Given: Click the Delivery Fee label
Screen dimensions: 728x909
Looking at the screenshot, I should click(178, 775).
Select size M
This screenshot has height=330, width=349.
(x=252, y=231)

### PROBLEM DETAILS
Leaving each word as it is, reproduce all the material.

### SOLUTION
Given: Click the Delivery Fee label
Screen dimensions: 728x909
Looking at the screenshot, I should click(178, 775).
Select size M
This screenshot has height=330, width=349.
(x=252, y=231)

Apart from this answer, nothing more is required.